Your article fails to acknowledge that OCR is pursuing a balanced enforcement agenda, focusing on cooperation with state and local authorities, emphasizing prevention over "gotcha" compliance activities and seeking partners in fighting discrimination. We reject a false choice between ignoring and overreacting to civil rights issues, and by working cooperatively, we save taxpayer dollars while remaining focused on protecting the rights of students.

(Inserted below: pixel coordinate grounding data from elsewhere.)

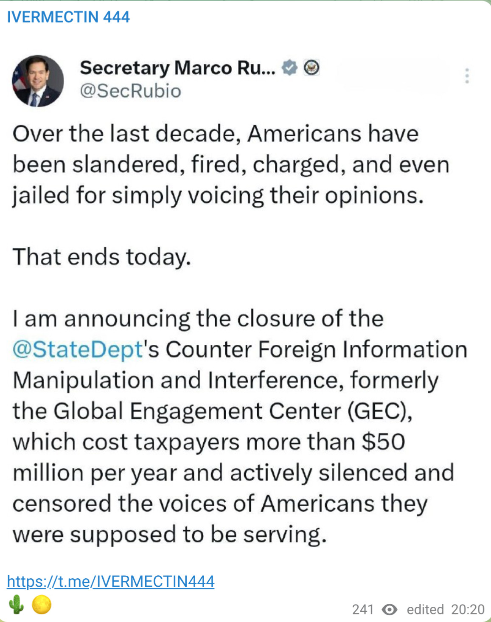Screen dimensions: 491x622
Task: Click the 20:20 message timestamp
Action: 468,610
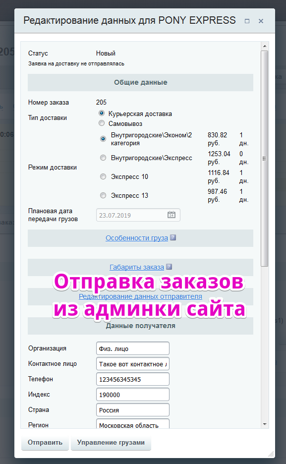286x464 pixels.
Task: Open the calendar picker icon
Action: tap(172, 215)
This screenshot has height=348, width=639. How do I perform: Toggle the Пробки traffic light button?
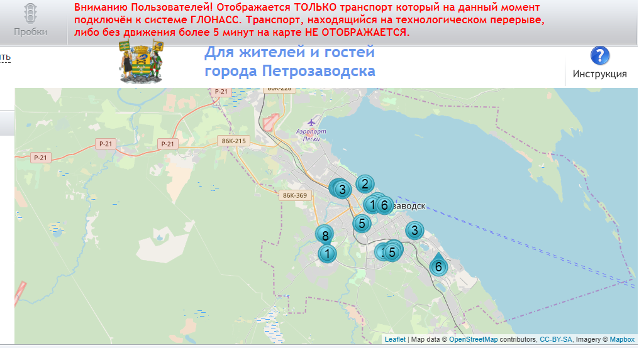pyautogui.click(x=30, y=21)
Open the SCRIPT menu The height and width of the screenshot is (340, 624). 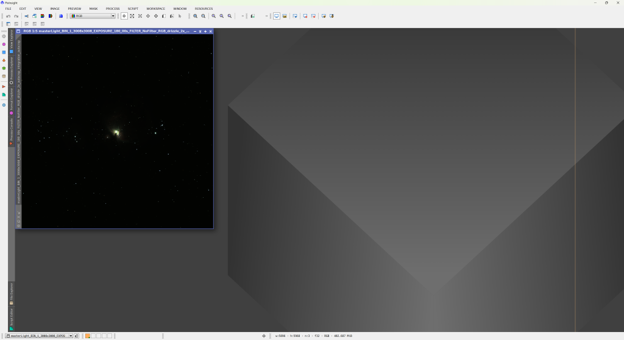(x=133, y=9)
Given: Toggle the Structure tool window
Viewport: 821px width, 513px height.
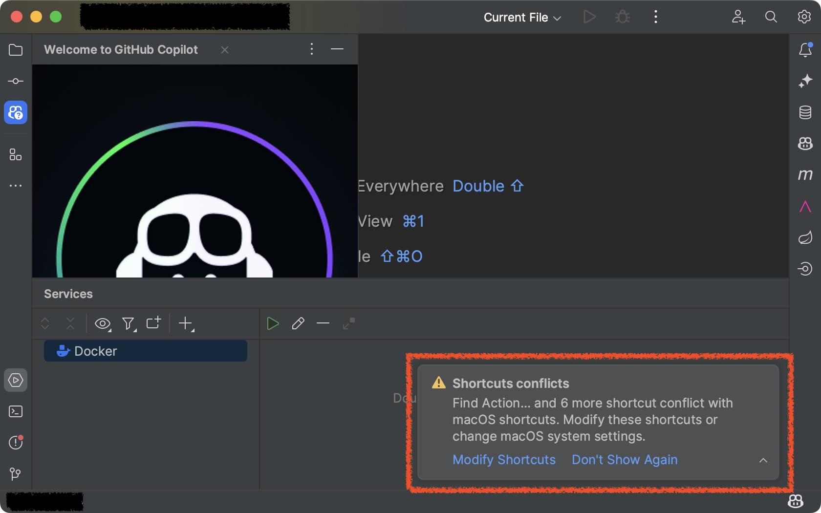Looking at the screenshot, I should (x=16, y=155).
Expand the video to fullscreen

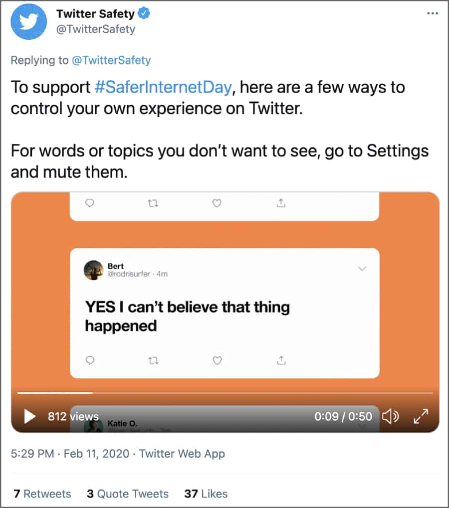(x=422, y=416)
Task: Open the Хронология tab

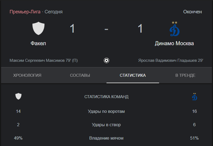Action: [x=27, y=75]
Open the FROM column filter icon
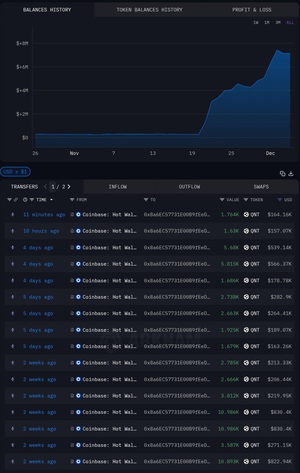Viewport: 300px width, 473px height. click(72, 200)
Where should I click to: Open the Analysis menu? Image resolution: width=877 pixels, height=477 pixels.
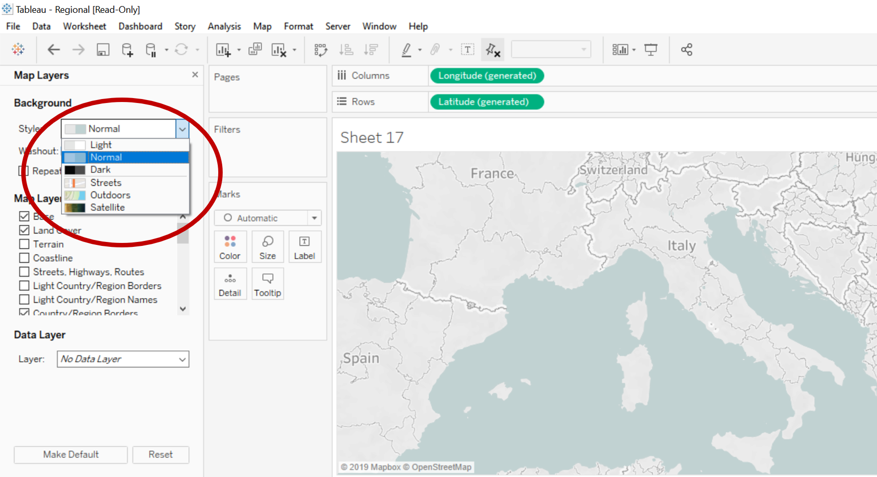tap(224, 26)
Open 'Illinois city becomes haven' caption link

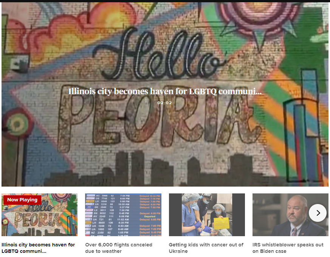pos(38,248)
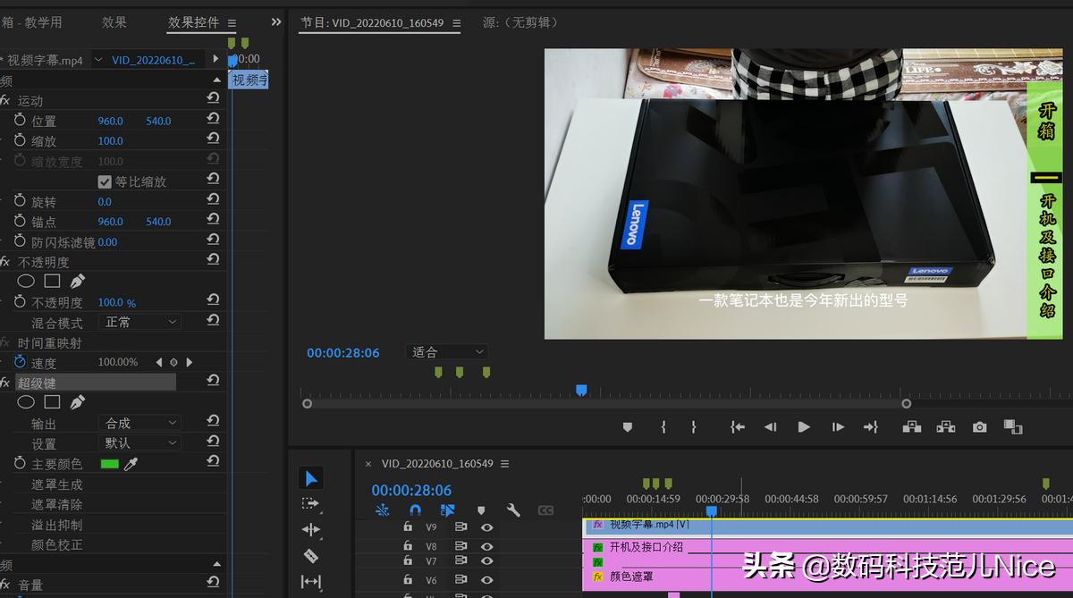Switch to the 效果 tab

pyautogui.click(x=114, y=23)
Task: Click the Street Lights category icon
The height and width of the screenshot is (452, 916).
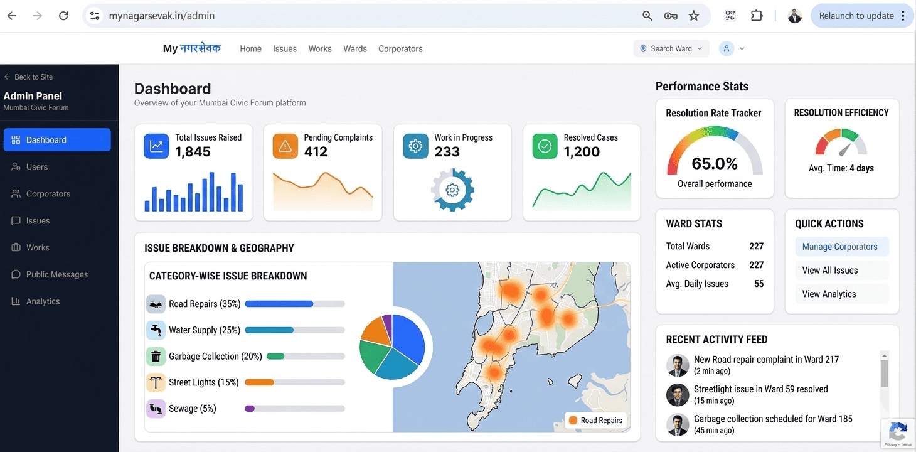Action: [156, 382]
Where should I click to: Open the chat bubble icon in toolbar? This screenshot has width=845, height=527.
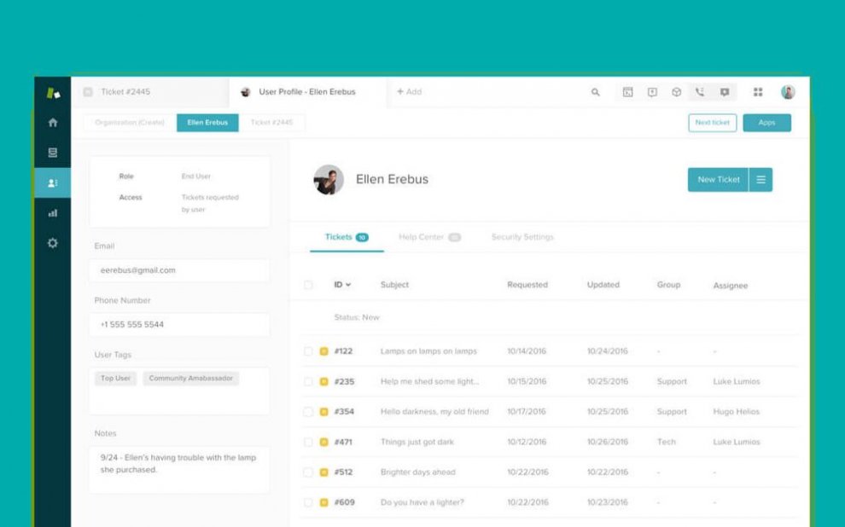click(724, 92)
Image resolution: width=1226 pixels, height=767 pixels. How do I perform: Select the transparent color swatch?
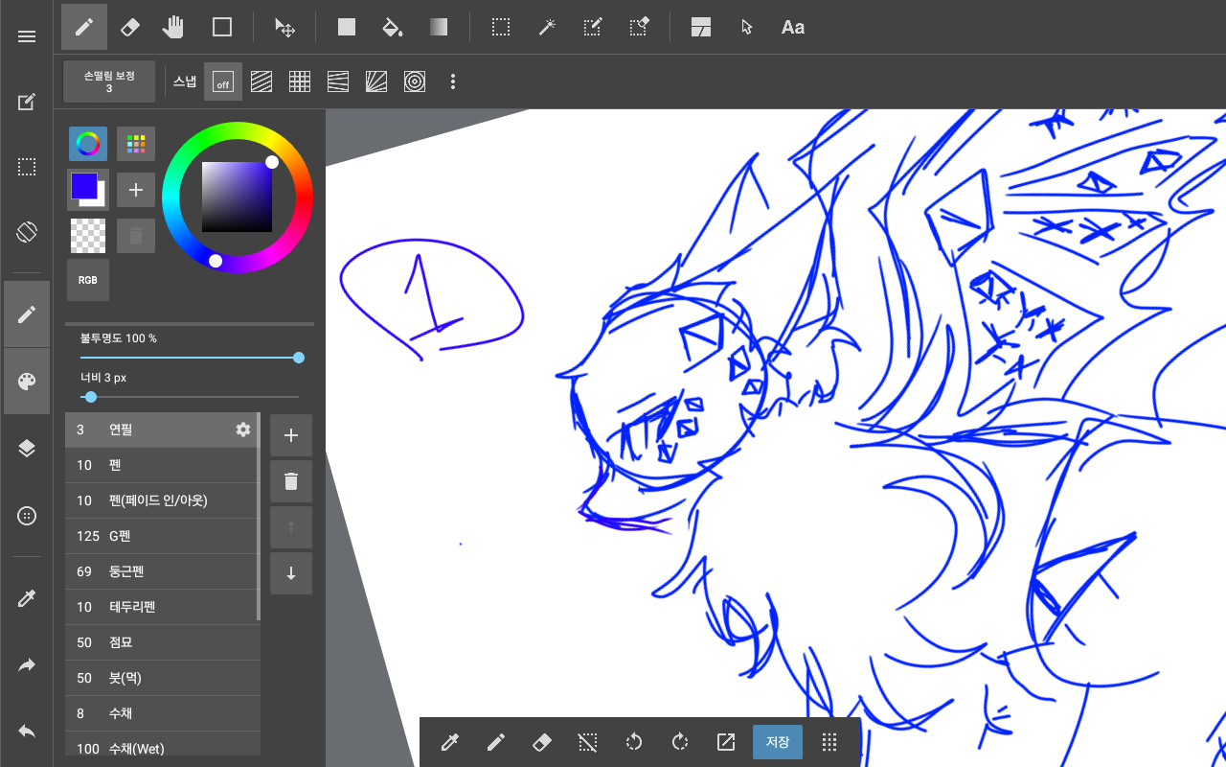pyautogui.click(x=88, y=235)
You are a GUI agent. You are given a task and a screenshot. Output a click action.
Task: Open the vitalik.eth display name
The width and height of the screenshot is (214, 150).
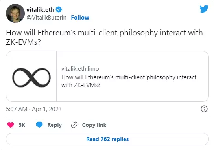40,10
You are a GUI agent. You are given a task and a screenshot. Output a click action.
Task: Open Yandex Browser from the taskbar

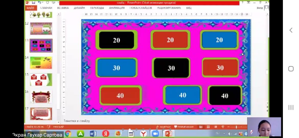pos(144,134)
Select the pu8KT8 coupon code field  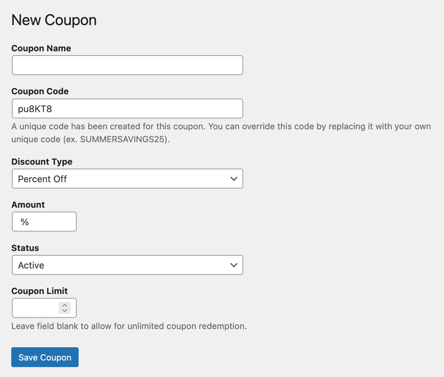click(x=127, y=108)
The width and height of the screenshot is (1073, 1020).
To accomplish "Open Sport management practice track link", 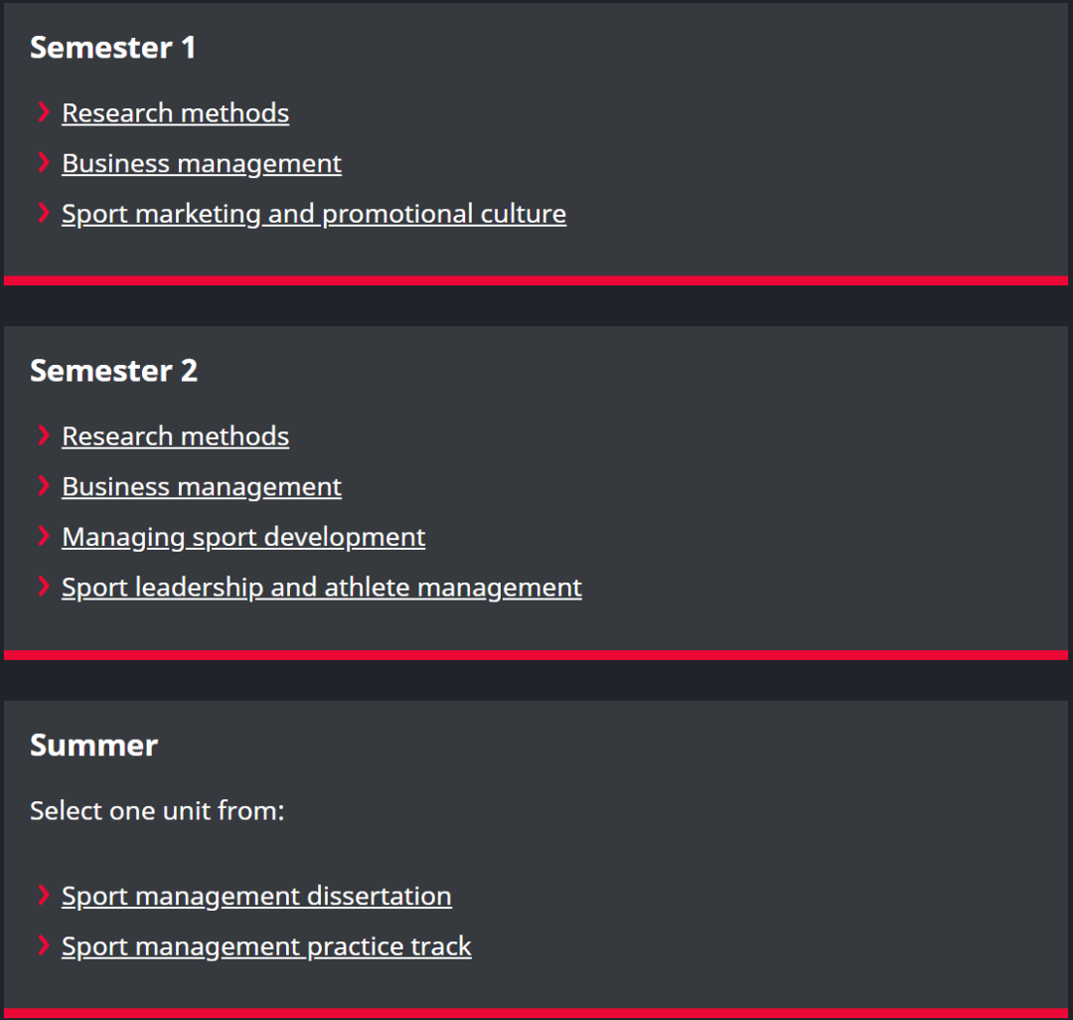I will (265, 946).
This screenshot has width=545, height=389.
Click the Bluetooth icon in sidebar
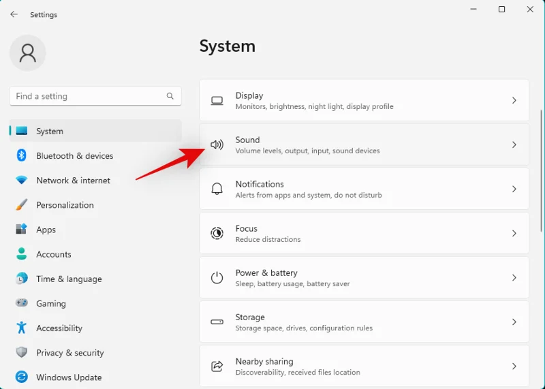tap(22, 156)
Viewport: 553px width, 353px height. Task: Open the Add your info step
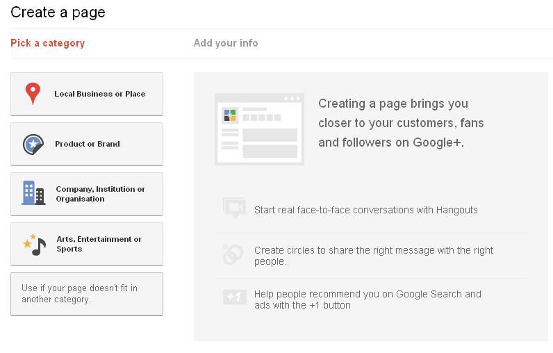pos(226,43)
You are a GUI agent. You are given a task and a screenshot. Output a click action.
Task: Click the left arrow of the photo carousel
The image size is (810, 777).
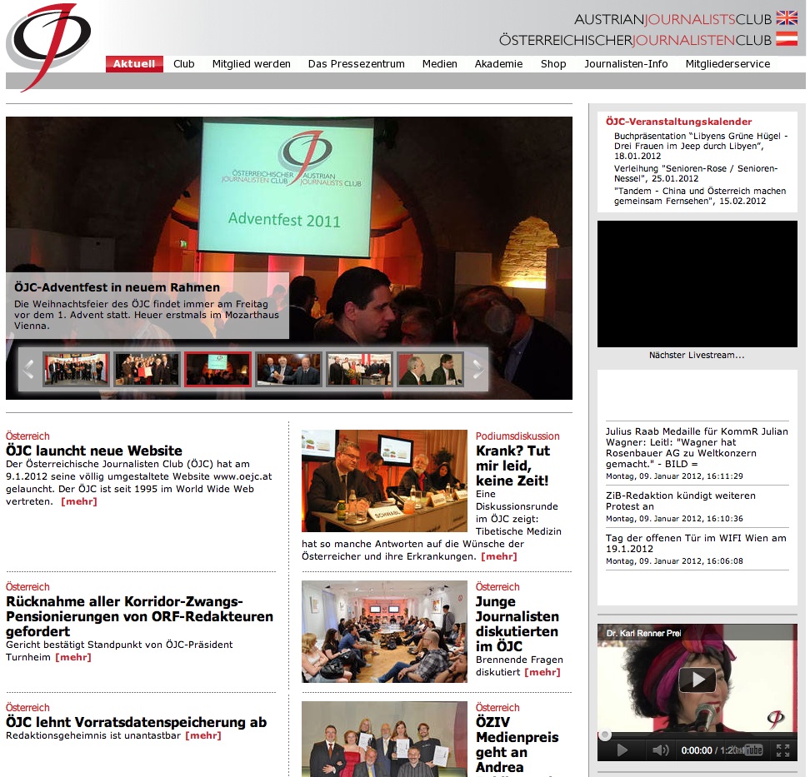(28, 369)

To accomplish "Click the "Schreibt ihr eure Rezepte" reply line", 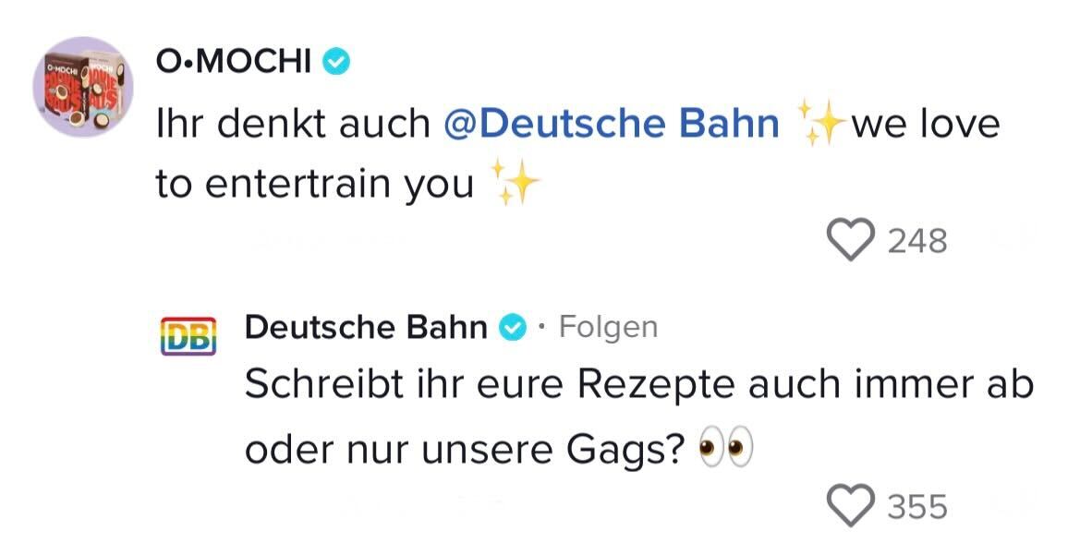I will (x=637, y=386).
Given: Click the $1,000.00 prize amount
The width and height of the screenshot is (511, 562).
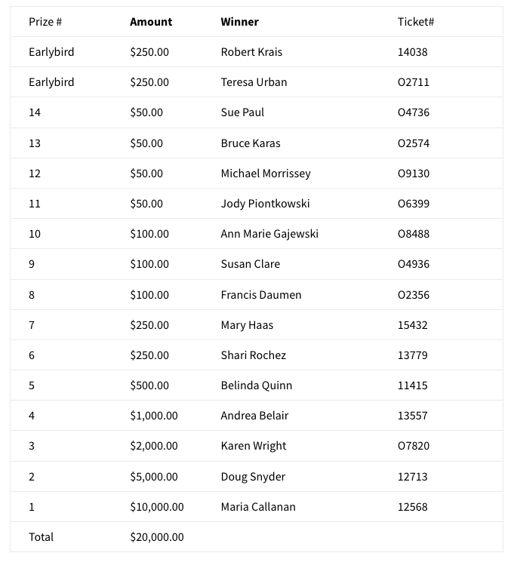Looking at the screenshot, I should pos(153,416).
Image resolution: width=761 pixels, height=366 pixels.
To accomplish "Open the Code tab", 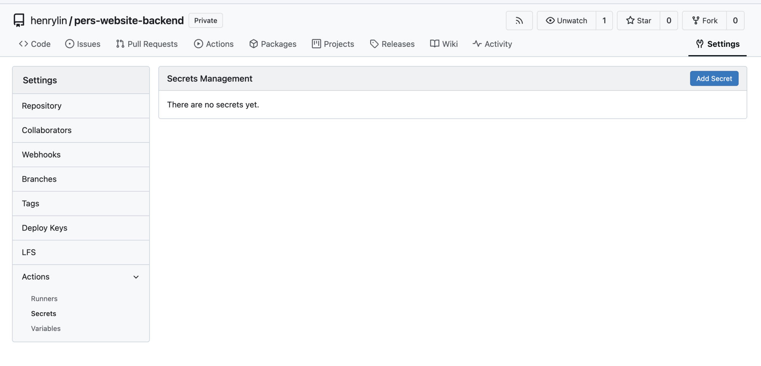I will tap(35, 44).
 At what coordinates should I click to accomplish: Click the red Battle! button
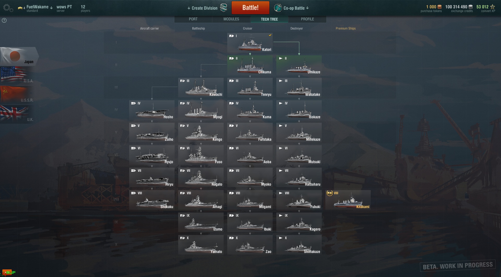[251, 8]
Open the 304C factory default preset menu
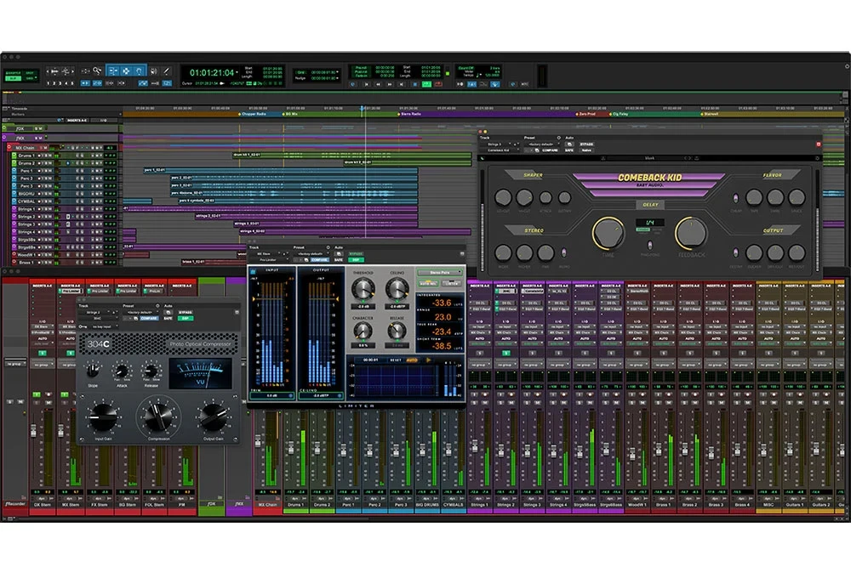The height and width of the screenshot is (567, 851). click(140, 313)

In addition to failing to recognize OCR's common-sense approach to problems of discrimination, your article contains at least three major errors:
First, you suggest that under Title IX, OCR has required schools to transfer athletic resources from male programs to those for female students. Not true. OCR has never required such a transfer. The requirement is that equal athletic opportunity be provided. OCR's enforcement of the statute has long been guided by a published policy that has remained the same during the Reagan, Bush and Clinton administrations. In 1996, we issued a policy clarification providing more detail and explaining how OCR's long-standing policy interpretation should be applied, but with no change in principles or standards. In fact, this policy clarification was circulated widely for public comment prior to being issued in final form, and those who responded agreed that the clarification helped explain OCR's long-standing policy. …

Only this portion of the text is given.